◆ **TO DO**
Could you write out, exactly and with no pictures, every line from the one containing "The image size" through the last line of the entries?

(Data entries)
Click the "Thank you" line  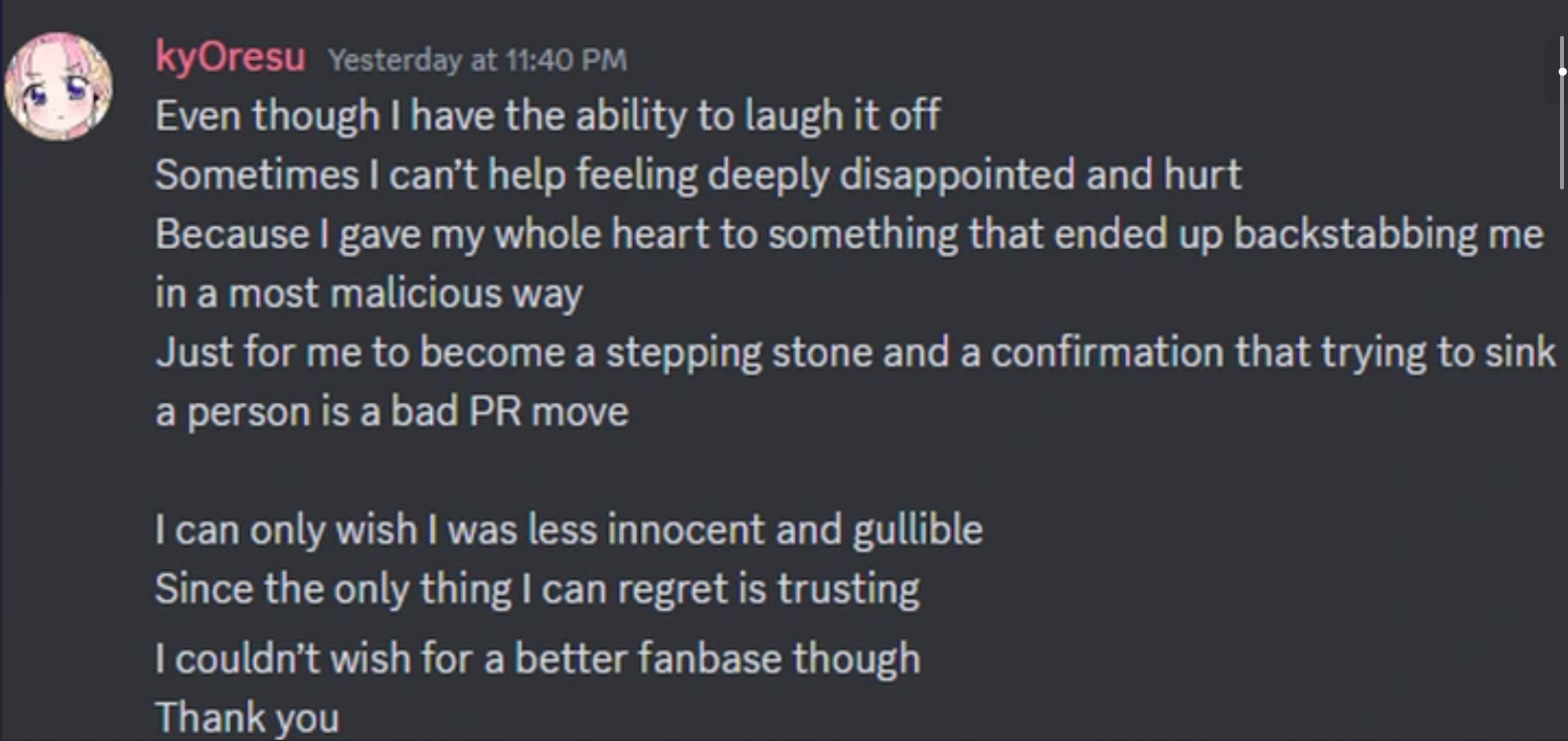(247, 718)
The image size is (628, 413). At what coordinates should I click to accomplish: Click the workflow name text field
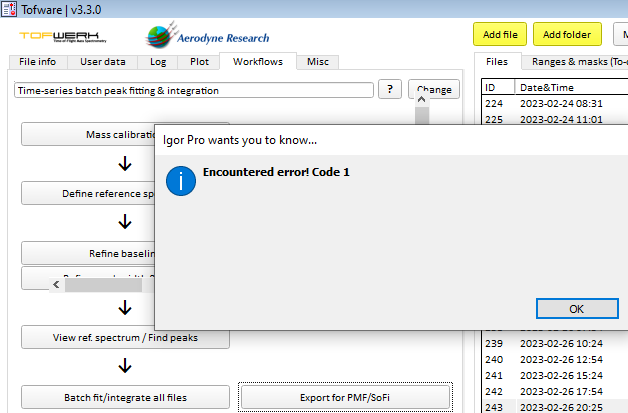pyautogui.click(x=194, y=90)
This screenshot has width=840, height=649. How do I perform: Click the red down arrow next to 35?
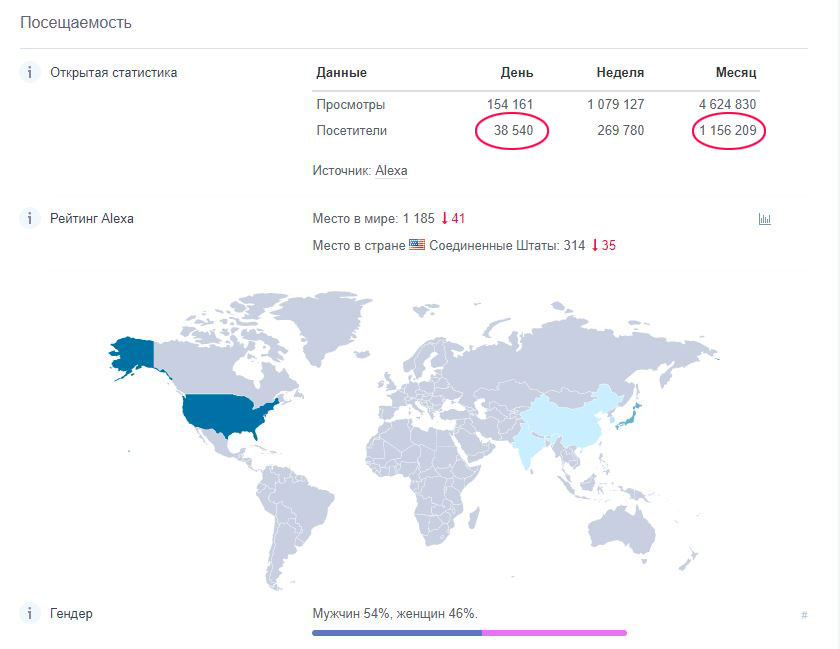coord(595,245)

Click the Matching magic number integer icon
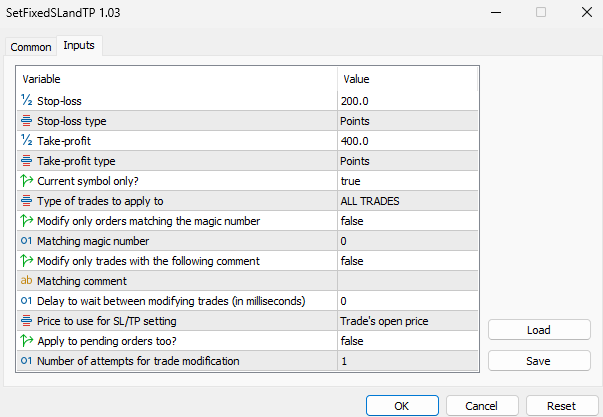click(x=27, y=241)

◆ **RESPONSE BOX**
The image size is (628, 413). At what coordinates should I click to accomplish: Click the workflow name text field
pyautogui.click(x=194, y=90)
This screenshot has width=840, height=649. How do I perform: Click the red down arrow next to 35?
coord(595,245)

Click the Matching magic number integer icon
click(x=27, y=241)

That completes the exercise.